Understand that the situation is delicate. “Don’t berate or belittle — explore and help them reason through why they feel this way. Calmly say, ‘They’ll be wearing something different tomorrow.’ At the moment, they don’t see that. It’s highly vivid to them.”

Tip Number 3: Don’t Expect Your Child to Tell You Everything 

Your questions are met with silence. Are there developmental reasons we can’t always prompt our teenagers to express how they feel? No, but Sarah-Jayne Blakemore, a professor of psychology and cognitive neuroscience at the University of Cambridge, says: “It might be hard for them to know why they feel how they do. It’s probably more to do with the complexity of their lives.” That said, she adds: “Teenagers tend to be good at articulating to each other — which suggests it’s not something they’re incapable of. They can do it.” And there’s a difference between how they interact with each other and us. “Probably for adaptive and evolutionary reasons adolescents need to become gradually independent from their families, and to affiliate with peer groups to learn how to fit in,” she says. “Creating their own language and social worlds is really important.”

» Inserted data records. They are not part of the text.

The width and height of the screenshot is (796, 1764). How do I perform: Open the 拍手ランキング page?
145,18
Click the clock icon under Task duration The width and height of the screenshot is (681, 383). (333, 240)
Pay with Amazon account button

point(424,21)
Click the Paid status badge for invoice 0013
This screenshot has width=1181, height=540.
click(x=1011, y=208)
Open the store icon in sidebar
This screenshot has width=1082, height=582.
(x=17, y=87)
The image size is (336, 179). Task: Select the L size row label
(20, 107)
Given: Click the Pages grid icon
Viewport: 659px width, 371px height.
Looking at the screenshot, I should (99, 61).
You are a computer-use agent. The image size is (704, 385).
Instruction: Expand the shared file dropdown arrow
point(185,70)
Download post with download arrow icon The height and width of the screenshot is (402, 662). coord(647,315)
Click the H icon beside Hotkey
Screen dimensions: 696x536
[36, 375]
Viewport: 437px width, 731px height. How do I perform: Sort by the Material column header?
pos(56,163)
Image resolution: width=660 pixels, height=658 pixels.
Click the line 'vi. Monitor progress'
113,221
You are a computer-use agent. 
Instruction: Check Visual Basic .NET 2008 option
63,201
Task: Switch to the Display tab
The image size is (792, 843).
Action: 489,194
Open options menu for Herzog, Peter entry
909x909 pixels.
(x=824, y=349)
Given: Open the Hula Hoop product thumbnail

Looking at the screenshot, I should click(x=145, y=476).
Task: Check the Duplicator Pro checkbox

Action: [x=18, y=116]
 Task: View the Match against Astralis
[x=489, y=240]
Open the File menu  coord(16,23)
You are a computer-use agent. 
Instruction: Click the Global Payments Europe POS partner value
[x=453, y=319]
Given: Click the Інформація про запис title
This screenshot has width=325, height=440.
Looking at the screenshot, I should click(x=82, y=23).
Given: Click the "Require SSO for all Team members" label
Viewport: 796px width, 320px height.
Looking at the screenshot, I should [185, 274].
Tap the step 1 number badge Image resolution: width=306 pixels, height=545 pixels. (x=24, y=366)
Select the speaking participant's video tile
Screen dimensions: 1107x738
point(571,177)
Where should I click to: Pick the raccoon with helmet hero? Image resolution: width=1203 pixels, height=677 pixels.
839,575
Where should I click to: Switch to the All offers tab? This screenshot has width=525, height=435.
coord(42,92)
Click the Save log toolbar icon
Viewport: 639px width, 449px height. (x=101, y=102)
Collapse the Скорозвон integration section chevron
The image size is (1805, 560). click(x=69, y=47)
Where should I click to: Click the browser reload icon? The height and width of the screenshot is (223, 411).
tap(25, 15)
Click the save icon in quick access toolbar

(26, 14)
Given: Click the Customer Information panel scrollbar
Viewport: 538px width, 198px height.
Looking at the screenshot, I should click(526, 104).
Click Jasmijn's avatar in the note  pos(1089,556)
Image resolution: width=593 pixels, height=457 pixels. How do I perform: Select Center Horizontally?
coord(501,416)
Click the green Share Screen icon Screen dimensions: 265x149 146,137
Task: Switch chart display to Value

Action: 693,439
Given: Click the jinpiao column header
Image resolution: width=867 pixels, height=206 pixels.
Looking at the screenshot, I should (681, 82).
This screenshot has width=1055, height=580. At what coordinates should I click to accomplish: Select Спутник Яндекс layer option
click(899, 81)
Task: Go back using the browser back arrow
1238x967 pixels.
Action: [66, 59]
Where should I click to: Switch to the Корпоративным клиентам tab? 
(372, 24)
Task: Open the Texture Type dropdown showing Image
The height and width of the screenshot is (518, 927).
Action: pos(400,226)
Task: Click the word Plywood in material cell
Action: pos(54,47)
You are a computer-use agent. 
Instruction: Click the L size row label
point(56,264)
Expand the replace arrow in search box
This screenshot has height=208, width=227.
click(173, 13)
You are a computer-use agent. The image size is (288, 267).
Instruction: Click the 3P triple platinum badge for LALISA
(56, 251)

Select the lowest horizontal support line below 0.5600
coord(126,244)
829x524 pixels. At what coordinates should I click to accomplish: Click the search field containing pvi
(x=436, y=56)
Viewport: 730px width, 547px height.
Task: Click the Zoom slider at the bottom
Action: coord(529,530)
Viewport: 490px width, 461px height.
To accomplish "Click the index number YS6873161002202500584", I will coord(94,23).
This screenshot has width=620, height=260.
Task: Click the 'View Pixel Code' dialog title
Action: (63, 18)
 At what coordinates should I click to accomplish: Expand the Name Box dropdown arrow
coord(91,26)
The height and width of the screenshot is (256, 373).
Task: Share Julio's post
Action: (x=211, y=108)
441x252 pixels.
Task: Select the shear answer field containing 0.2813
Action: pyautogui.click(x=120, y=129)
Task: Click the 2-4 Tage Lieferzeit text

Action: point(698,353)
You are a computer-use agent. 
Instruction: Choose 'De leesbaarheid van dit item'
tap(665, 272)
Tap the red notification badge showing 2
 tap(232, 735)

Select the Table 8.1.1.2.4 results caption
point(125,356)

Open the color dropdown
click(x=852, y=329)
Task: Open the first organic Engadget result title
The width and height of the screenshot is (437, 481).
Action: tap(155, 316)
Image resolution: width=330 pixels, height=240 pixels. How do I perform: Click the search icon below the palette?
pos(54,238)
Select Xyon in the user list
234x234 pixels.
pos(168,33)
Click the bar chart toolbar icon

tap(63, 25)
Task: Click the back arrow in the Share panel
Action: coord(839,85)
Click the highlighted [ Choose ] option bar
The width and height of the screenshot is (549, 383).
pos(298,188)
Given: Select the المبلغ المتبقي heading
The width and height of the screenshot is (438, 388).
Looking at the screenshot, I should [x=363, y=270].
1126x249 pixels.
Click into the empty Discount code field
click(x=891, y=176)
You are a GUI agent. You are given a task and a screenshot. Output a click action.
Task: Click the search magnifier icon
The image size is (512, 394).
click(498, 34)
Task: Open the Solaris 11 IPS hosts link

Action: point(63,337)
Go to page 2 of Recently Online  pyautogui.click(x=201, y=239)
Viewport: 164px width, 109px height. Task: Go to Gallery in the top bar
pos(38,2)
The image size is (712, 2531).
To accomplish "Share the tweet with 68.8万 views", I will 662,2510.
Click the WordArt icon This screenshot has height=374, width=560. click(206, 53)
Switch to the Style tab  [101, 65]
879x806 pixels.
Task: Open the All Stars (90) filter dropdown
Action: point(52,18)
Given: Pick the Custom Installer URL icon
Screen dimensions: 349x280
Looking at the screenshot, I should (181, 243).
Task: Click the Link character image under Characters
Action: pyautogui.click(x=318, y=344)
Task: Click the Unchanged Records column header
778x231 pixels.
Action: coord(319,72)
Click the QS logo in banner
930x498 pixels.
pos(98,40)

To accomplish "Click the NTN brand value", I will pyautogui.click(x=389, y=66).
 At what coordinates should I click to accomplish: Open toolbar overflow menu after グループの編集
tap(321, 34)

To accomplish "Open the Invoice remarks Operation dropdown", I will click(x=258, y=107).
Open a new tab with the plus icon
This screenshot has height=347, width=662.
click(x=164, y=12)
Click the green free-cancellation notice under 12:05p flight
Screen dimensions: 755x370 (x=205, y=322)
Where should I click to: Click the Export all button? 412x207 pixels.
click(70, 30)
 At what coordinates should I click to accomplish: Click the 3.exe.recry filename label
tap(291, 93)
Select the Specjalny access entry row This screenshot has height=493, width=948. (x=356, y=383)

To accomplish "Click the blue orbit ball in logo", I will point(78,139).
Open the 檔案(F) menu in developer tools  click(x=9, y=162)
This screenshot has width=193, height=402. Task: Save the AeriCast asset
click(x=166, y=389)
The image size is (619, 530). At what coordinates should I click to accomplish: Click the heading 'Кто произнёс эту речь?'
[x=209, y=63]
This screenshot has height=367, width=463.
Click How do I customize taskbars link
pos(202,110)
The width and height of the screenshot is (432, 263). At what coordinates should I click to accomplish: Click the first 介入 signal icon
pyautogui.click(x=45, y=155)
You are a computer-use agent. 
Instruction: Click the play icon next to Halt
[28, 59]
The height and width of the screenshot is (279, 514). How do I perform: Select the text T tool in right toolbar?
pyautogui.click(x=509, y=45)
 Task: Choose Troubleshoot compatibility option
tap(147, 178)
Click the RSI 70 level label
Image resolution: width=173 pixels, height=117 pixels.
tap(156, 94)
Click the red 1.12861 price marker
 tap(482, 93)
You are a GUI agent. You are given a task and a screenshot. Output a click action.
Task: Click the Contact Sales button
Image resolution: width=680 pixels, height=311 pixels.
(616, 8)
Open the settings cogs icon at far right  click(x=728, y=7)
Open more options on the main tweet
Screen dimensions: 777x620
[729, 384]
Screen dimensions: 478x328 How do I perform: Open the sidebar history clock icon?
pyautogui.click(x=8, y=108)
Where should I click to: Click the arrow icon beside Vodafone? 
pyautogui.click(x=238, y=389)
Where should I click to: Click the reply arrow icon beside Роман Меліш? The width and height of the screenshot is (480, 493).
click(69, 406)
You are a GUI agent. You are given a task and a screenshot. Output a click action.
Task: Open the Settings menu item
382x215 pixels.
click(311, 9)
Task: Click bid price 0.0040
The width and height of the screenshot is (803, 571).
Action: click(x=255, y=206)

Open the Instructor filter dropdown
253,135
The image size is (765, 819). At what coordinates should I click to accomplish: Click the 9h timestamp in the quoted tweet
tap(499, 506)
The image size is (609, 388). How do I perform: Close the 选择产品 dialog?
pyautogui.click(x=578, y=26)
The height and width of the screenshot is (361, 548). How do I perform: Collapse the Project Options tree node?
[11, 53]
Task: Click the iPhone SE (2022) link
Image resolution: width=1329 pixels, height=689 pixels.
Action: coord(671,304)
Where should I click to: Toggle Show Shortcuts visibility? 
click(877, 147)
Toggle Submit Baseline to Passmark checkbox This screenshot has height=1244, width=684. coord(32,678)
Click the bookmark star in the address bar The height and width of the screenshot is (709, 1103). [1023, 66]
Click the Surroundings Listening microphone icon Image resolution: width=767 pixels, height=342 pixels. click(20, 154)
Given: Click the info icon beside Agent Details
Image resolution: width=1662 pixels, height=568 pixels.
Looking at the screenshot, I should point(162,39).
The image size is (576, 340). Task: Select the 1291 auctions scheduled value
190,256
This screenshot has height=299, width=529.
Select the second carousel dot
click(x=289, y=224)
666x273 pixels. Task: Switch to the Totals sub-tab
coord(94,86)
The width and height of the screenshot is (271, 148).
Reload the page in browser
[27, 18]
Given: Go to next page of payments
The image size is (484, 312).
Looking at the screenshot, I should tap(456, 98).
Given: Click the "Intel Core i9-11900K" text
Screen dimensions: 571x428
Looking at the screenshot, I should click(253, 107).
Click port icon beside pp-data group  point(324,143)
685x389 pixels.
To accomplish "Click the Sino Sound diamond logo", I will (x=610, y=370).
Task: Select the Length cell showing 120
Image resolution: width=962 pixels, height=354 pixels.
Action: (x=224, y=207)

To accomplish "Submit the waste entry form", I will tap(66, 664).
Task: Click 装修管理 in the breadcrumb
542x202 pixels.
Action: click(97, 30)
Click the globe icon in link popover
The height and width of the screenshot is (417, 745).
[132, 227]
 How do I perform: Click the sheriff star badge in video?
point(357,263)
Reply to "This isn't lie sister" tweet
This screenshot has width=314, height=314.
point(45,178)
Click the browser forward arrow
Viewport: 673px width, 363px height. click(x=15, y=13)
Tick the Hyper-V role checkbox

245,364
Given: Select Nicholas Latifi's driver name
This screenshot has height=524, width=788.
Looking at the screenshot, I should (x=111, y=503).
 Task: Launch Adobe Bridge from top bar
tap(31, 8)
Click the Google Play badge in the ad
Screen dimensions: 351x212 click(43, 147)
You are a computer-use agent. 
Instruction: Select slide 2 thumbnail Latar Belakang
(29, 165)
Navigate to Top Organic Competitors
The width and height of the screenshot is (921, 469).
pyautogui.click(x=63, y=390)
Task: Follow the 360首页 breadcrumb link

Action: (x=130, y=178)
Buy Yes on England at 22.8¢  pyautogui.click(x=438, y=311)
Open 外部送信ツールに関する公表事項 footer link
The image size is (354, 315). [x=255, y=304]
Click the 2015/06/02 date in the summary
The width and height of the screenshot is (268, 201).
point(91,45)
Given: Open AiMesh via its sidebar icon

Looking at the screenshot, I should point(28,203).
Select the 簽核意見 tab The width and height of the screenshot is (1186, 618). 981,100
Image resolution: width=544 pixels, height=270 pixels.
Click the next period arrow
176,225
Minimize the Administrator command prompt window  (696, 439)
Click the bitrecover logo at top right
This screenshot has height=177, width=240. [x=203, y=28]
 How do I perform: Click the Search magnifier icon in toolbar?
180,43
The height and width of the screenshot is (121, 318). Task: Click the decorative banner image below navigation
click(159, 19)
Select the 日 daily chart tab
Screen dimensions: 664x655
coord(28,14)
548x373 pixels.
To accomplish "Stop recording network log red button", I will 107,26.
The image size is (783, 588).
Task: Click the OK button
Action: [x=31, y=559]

How to Talk to Your Teen About Risks, so They Will Listen

Adolescence is a time of heightened neuroplasticity, says Blakemore, the author of Inventing Ourselves: The Secret Life of the Teenage Brain. In this period of rapid reorganization and development, “the environment and what we’re exposed to shapes and molds our brain.” There’s a bump in susceptibility to addiction, Jensen says. “Their synapses are connecting stronger, longer, harder, and that’s good for learning, but not good for addiction — which we now know is a form of learning and requires synaptic plasticity. They are all about immediate gratification, and also, they don’t have their frontal lobe to say, ‘Bad idea, don’t do that.’ ”

Because the frontal lobes remain under construction into early adulthood, daily alcohol or cannabis use, for example, modifies the way that part of the brain develops. Explain the potential long-term side-effects, Jensen advises. Don’t expect them to read between the lines. “When you talk to a teenager, make it almost like a Ted talk. They’re novelty-seeking, they’re interested in facts, and if you don’t make it interesting, you’ve lost them.”

Help Them Resist Peer Pressure

Teenagers are highly susceptible to peer pressure, Jensen says. “The limbic system — the sexual, the risk-reward system, the social brain — is connected quite well by the time you are a teenager, so they are running on a social brain, essentially.” This reward system is more active, especially in early adolescents, when they take risks, Blakemore notes, “particularly when they’re taking risks with friends.” (In studies, even adolescent mice drink more alcohol with cage mates than alone.)

At the same time, the prefrontal cortex, that in adults normally inhibits risk, is still developing,” she adds. “It’s a double-whammy where they have this increased rewarding and emotional feeling when they take risks.”

Parents get frustrated, Jensen says. “How could you do that? What were you thinking?” It’s more practical to prepare them with the language to minimize danger yet help them preserve their social standing. So, she says, “If they are going out drinking and you’re trying to explain the hazards of getting in the car with a peer who’s about to drive while intoxicated, help them think of an excuse they can have ready. Like — ‘Oh, I’d ordered an Uber to pick me up at 10.30 pm, so I need to wait for it.’ Rather than succumbing to the pleas of peers to be the sixth person jammed into the back seat of a car with an impaired driver.”